The records =>
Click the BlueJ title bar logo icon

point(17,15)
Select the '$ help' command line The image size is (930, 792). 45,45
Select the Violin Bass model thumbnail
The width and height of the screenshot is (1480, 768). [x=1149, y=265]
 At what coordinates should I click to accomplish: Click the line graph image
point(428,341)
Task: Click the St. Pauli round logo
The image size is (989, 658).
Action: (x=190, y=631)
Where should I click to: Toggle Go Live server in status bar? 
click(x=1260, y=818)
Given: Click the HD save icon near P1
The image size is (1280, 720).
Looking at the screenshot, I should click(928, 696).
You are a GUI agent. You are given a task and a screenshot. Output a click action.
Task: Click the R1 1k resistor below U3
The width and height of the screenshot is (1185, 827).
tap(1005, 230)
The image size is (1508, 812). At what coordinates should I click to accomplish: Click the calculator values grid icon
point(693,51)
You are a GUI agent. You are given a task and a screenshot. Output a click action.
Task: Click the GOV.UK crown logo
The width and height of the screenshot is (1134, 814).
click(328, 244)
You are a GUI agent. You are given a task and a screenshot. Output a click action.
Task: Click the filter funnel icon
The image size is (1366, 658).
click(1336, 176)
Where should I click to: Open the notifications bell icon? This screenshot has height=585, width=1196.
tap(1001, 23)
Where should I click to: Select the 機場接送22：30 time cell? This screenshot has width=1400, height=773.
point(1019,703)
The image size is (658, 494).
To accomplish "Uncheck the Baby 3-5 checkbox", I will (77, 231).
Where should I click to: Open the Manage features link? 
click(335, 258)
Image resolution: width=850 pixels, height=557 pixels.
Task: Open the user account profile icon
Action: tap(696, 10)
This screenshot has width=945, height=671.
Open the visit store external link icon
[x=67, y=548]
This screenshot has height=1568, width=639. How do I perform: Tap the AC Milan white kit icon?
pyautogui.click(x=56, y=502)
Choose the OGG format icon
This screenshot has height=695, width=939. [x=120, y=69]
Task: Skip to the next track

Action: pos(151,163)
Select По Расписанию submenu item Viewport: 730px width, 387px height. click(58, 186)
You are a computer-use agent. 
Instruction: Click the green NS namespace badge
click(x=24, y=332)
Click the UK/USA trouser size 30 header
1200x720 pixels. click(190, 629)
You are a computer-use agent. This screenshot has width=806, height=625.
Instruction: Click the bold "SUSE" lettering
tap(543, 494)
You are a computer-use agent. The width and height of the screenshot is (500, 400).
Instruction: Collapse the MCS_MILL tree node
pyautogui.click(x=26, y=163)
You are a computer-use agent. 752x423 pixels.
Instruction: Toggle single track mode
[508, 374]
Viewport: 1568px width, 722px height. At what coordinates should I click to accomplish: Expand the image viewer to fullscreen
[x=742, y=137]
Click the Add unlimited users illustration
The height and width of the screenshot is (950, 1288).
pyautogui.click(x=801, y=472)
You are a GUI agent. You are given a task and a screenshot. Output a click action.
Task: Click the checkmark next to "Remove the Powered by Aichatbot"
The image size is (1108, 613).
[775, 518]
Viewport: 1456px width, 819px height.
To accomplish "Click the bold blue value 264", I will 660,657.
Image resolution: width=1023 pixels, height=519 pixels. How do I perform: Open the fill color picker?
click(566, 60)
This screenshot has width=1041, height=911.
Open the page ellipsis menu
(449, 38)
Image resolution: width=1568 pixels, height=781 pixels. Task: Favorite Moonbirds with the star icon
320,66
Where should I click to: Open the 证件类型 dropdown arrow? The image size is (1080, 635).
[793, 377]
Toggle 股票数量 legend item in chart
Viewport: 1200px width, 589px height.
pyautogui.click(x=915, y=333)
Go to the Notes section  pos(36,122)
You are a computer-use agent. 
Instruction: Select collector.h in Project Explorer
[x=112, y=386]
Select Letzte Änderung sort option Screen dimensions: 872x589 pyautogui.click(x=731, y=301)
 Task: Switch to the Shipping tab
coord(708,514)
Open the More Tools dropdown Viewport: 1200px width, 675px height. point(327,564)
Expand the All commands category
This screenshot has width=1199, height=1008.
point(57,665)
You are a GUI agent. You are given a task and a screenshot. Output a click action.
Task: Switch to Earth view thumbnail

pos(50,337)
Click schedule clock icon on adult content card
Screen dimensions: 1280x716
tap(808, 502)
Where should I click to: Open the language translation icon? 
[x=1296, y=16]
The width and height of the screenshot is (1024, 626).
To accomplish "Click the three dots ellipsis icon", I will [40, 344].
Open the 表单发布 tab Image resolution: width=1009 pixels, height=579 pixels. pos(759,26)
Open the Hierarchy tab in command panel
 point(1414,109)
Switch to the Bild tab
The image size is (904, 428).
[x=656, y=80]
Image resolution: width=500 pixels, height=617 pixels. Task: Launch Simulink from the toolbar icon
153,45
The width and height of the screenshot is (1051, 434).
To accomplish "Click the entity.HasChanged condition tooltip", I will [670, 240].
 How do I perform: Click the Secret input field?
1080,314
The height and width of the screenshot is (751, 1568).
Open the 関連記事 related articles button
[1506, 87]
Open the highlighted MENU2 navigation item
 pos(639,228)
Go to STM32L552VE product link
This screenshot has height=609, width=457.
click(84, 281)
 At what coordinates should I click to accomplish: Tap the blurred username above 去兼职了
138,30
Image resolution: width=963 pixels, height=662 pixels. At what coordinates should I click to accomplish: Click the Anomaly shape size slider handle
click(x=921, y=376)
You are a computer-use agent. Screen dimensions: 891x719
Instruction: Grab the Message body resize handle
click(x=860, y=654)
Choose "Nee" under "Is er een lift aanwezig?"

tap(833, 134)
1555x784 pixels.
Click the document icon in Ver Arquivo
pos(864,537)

Task => Each record above has to be repeated word for word.

Problem solution =>
Click the BlueJ title bar logo icon

point(17,15)
Select the '$ help' command line The image size is (930, 792). 45,45
Select the Violin Bass model thumbnail
The width and height of the screenshot is (1480, 768). [x=1149, y=265]
 At what coordinates should I click to accomplish: Click the line graph image
point(428,341)
Task: Click the St. Pauli round logo
The image size is (989, 658).
Action: (x=190, y=631)
Where should I click to: Toggle Go Live server in status bar? 
click(x=1260, y=818)
Given: Click the HD save icon near P1
The image size is (1280, 720).
Looking at the screenshot, I should click(928, 696).
You are a GUI agent. You are given a task and a screenshot. Output a click action.
Task: Click the R1 1k resistor below U3
The width and height of the screenshot is (1185, 827).
tap(1005, 230)
The image size is (1508, 812). At what coordinates should I click to accomplish: Click the calculator values grid icon
point(693,51)
You are a GUI agent. You are given a task and a screenshot. Output a click action.
Task: Click the GOV.UK crown logo
The width and height of the screenshot is (1134, 814).
click(328, 244)
You are a GUI agent. You are given a task and a screenshot. Output a click action.
Task: Click the filter funnel icon
The image size is (1366, 658).
click(1336, 176)
Where should I click to: Open the notifications bell icon? This screenshot has height=585, width=1196.
tap(1001, 23)
Where should I click to: Select the 機場接送22：30 time cell? This screenshot has width=1400, height=773.
point(1019,703)
The image size is (658, 494).
To accomplish "Uncheck the Baby 3-5 checkbox", I will (77, 231).
Where should I click to: Open the Manage features link? 
click(335, 258)
Image resolution: width=850 pixels, height=557 pixels.
Task: Open the user account profile icon
Action: tap(696, 10)
This screenshot has width=945, height=671.
Open the visit store external link icon
[x=67, y=548]
This screenshot has height=1568, width=639. How do I perform: Tap the AC Milan white kit icon?
pyautogui.click(x=56, y=502)
Choose the OGG format icon
This screenshot has height=695, width=939. [x=120, y=69]
Task: Skip to the next track

Action: pos(151,163)
Select По Расписанию submenu item Viewport: 730px width, 387px height. click(58, 186)
You are a computer-use agent. 
Instruction: Click the green NS namespace badge
click(x=24, y=332)
Click the UK/USA trouser size 30 header
1200x720 pixels. click(190, 629)
You are a computer-use agent. This screenshot has width=806, height=625.
Instruction: Click the bold "SUSE" lettering
tap(543, 494)
You are a computer-use agent. The width and height of the screenshot is (500, 400).
Instruction: Collapse the MCS_MILL tree node
pyautogui.click(x=26, y=163)
You are a computer-use agent. 752x423 pixels.
Instruction: Toggle single track mode
[508, 374]
Viewport: 1568px width, 722px height. At what coordinates should I click to accomplish: Expand the image viewer to fullscreen
[x=742, y=137]
Click the Add unlimited users illustration
The height and width of the screenshot is (950, 1288).
pyautogui.click(x=801, y=472)
You are a GUI agent. You are given a task and a screenshot. Output a click action.
Task: Click the checkmark next to "Remove the Powered by Aichatbot"
The image size is (1108, 613).
[775, 518]
Viewport: 1456px width, 819px height.
To accomplish "Click the bold blue value 264", I will 660,657.
Image resolution: width=1023 pixels, height=519 pixels. How do I perform: Open the fill color picker?
click(566, 60)
This screenshot has width=1041, height=911.
Open the page ellipsis menu
(449, 38)
Image resolution: width=1568 pixels, height=781 pixels. Task: Favorite Moonbirds with the star icon
320,66
Where should I click to: Open the 证件类型 dropdown arrow? The image size is (1080, 635).
[793, 377]
Toggle 股票数量 legend item in chart
Viewport: 1200px width, 589px height.
pyautogui.click(x=915, y=333)
Go to the Notes section  pos(36,122)
You are a computer-use agent. 
Instruction: Select collector.h in Project Explorer
[x=112, y=386]
Select Letzte Änderung sort option Screen dimensions: 872x589 pyautogui.click(x=731, y=301)
 Task: Switch to the Shipping tab
coord(708,514)
Open the More Tools dropdown Viewport: 1200px width, 675px height. point(327,564)
Expand the All commands category
This screenshot has width=1199, height=1008.
point(57,665)
You are a GUI agent. You are given a task and a screenshot. Output a click action.
Task: Switch to Earth view thumbnail

pos(50,337)
Click schedule clock icon on adult content card
Screen dimensions: 1280x716
tap(808, 502)
Where should I click to: Open the language translation icon? 
[x=1296, y=16]
The width and height of the screenshot is (1024, 626).
To accomplish "Click the three dots ellipsis icon", I will [40, 344].
Open the 表单发布 tab Image resolution: width=1009 pixels, height=579 pixels. pos(759,26)
Open the Hierarchy tab in command panel
 point(1414,109)
Switch to the Bild tab
The image size is (904, 428).
[x=656, y=80]
Image resolution: width=500 pixels, height=617 pixels. Task: Launch Simulink from the toolbar icon
153,45
The width and height of the screenshot is (1051, 434).
To accomplish "Click the entity.HasChanged condition tooltip", I will [670, 240].
 How do I perform: Click the Secret input field?
1080,314
The height and width of the screenshot is (751, 1568).
Open the 関連記事 related articles button
[1506, 87]
Open the highlighted MENU2 navigation item
 pos(639,228)
Go to STM32L552VE product link
This screenshot has height=609, width=457.
click(84, 281)
 At what coordinates should I click to accomplish: Tap the blurred username above 去兼职了
138,30
Image resolution: width=963 pixels, height=662 pixels. At what coordinates should I click to accomplish: Click the Anomaly shape size slider handle
click(x=921, y=376)
You are a computer-use agent. Screen dimensions: 891x719
Instruction: Grab the Message body resize handle
click(x=860, y=654)
Choose "Nee" under "Is er een lift aanwezig?"

tap(833, 134)
1555x784 pixels.
Click the document icon in Ver Arquivo
pos(864,537)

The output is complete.